Sur le plan psychologique, nous verrons apparaître une dialectique des fonctions ou des facultés, ouverte par la distinction de l’entendement et du vouloir, qui est elle-même corrélative de la distinction de l’espace et du temps.

Le plan psychologique se distingue du plan logique en ce sens qu’au lieu de fournir comme celui-ci les conditions universelles sans lesquelles l’expérience d’aucun être fini ne serait possible, il nous montre comment cette expérience elle-même se réalise grâce à une activité du sujet qui, bien qu’elle prenne toujours une forme individuelle, s’exerce toujours selon des modes communs inséparables du jeu même de la participation. Ainsi, les catégories fondent la structure du réel, et les facultés la structure de la conscience. Or, celle-ci ne serait rien si elle ne disposait pas d’une initiative par laquelle elle se crée elle-même en collaborant à l’œuvre de la création : ce qui est proprement le rôle de la volonté, et d’une puissance représentative par laquelle elle embrasse le monde qu’elle n’a pas créé et qui devient alors un spectacle pour elle : ce qui est proprement le rôle de l’entendement. Il n’est pas difficile d’établir une correspondance entre l’espace et le temps d’une part, la volonté et l’entendement de l’autre. Mais ces deux facultés reçoivent elles-mêmes des spécifications : car si nous intériorisons la volonté de telle manière qu’elle ne poursuive qu’un possible pur et non point une fin réelle, elle se change en imagination ; et si nous intériorisons l’entendement de telle sorte qu’il ne nous donne que le spectacle de notre propre passé, nous avons la mémoire. Ainsi, l’entendement et la volonté opèrent sur des matériaux fournis par la mémoire et l’imagination, et appellent ces deux fonctions à l’existence comme les instruments de leur propre réalisation. On pourrait enfin considérer le désir comme étant la source commune de la volonté et de l’imagination, mais en tant qu’elles dépendent l’une et l’autre d’une spontanéité enracinée dans la nature.

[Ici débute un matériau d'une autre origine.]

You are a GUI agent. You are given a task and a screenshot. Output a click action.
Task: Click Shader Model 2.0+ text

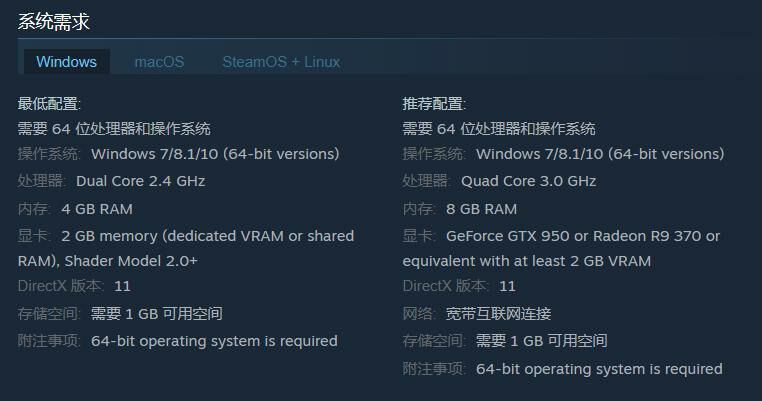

Et le désir lui-même n’est plus orienté vers une fin objective réelle ou possible, mais vers la possession ou la jouissance qu’elle est capable de nous donner, c’est-à-dire vers le plaisir. Ici encore l’analyse pourrait être poussée indéfiniment et réaliser entre ces différents termes les combinaisons les plus variées et les plus complexes. Il est naturel que, dans l’ordre psychologique, nous ayons procédé des facultés les plus abstraites, qui sont constitutives de la conscience elle-même, aux facultés les plus concrètes, par lesquelles s’exprime la constitution de sa subjectivité et de son individualité.